Scheduling Alteryx workflow that updates data used in Tableau

by Hanna Nykowska

This is something with a lot of potential. Let’s say you are gathering your own data (eg. via web scraping or APIs) and you want your visualisations to be up-to-date without the need of you running the data workflow manually. It is actually something I’ve learnt during our Friday project of web scraping and API week with Andre.

The first part of the project was to web scrape a meteorological institute website to get weather data for the Netherlands. Easy enough. (Although there was a bit that I’ll blog about. If you wonder how to download zip files and un-zip them automatically in Alteryx, look out for my next blog posts.)

The second part was to schedule the workflow to run daily and set up a dashboard that would use the updated data, so that whenever you access the dashboard you know it’s the latest information. Not so easy.

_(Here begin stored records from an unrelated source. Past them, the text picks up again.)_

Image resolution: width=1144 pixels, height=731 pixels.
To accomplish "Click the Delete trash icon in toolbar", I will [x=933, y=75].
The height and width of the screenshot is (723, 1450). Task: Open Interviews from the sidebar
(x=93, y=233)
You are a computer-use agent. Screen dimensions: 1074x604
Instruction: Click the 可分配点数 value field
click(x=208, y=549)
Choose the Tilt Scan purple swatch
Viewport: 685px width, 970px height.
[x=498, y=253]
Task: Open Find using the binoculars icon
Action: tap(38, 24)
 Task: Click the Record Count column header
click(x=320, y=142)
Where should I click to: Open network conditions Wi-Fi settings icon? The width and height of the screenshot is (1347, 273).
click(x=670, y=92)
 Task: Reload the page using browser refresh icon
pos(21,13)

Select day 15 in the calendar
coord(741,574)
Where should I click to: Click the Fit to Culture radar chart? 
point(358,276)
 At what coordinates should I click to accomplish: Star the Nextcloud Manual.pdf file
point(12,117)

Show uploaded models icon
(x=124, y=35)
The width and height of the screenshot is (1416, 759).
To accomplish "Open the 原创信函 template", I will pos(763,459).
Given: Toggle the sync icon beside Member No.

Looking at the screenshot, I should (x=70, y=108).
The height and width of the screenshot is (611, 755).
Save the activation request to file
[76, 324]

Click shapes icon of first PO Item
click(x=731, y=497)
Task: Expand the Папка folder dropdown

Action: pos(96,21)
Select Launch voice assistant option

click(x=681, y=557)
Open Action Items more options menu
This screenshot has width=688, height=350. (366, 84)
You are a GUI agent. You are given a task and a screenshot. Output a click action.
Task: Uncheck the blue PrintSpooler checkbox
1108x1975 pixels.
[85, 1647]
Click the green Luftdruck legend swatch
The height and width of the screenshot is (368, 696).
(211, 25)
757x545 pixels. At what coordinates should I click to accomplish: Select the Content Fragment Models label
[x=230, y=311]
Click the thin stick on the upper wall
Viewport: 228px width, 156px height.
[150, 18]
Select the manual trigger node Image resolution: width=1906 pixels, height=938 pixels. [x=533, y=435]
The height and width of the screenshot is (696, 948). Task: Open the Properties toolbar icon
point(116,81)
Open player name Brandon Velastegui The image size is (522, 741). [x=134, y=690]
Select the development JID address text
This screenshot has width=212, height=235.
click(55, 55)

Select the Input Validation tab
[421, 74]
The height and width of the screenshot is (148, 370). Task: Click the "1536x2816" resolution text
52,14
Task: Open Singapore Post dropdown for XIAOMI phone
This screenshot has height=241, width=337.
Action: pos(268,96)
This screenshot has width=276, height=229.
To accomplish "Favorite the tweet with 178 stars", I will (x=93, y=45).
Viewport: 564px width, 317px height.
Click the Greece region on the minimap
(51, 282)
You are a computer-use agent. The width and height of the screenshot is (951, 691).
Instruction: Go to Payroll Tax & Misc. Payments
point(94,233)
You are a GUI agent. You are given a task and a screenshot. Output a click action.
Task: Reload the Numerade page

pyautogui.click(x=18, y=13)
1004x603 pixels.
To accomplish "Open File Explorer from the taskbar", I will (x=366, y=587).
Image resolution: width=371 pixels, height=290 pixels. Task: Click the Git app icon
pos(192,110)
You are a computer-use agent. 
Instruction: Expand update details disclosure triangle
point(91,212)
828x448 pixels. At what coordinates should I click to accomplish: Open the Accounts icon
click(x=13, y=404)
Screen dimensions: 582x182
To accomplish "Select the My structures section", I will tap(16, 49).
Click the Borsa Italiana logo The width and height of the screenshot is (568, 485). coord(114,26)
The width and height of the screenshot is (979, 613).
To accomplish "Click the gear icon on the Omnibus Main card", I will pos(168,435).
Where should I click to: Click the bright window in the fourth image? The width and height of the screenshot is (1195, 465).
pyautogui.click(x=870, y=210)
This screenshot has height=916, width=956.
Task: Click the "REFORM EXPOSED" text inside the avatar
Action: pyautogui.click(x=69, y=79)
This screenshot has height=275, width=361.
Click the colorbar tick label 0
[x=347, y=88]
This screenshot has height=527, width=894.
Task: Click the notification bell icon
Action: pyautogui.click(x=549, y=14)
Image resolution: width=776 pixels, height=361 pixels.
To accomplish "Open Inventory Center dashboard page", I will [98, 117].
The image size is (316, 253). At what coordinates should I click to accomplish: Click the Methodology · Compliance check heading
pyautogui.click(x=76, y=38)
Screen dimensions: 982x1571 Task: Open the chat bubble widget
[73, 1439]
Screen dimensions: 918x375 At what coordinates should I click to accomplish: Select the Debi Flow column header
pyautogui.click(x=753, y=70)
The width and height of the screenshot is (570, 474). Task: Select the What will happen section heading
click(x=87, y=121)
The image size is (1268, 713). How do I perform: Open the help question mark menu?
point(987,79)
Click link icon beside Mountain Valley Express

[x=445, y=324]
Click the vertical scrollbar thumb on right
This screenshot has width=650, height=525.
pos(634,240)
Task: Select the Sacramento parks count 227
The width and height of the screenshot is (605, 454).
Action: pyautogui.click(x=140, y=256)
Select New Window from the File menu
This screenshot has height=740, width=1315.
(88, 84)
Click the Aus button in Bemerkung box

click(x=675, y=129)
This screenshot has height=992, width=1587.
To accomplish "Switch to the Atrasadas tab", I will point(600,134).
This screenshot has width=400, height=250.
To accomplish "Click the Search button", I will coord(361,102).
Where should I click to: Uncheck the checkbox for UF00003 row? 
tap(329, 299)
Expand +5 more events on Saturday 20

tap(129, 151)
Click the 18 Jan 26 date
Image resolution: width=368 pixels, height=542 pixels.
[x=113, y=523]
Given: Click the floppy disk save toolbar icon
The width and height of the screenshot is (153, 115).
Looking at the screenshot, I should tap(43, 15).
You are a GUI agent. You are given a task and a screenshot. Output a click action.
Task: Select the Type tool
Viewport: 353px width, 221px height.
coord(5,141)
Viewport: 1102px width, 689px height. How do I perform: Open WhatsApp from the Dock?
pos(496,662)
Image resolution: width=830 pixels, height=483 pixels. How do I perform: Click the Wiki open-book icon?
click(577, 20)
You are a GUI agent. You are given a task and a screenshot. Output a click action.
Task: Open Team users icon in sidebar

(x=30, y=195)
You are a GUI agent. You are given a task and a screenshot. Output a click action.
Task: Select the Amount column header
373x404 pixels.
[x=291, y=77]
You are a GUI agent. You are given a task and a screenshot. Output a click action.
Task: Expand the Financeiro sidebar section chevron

This project was quite nice because we were working in pairs and we had Thursday afternoon and Friday morning for it. By the end of Thursday, Joe and I had our workflow ready, we just needed to upload the data to Tableau Server so that we could have a live connection there. Just

This turned out to be quite a hefty task actually and so I decided to share it with you. Especially that I think it’s an important thing to know. OK, so how do you go about it? (It might be a lengthy post so if you’re not interested in the journey but the solution, you can head to the end of the post.)

Step 1. Logistics

First of all, think about the final outcome. To schedule an Alteryx workflow you’ll either need Alteryx Server or Scheduler (read more here). The advantage of Alteryx Server is that you set it once and don’t really have to worry about it. With the Scheduler, you’d have to make sure your local computer is running. Thankfully, we have an Alteryx Server so we could go with that.

How do you want the users to access your viz? Is it just you, do you have a Tableau Server that you could publish your viz to? The connection to data will have to be a live connection since we want the viz to use the latest data. This means that Tableau Public is rather a no-go since not all live connections are available there.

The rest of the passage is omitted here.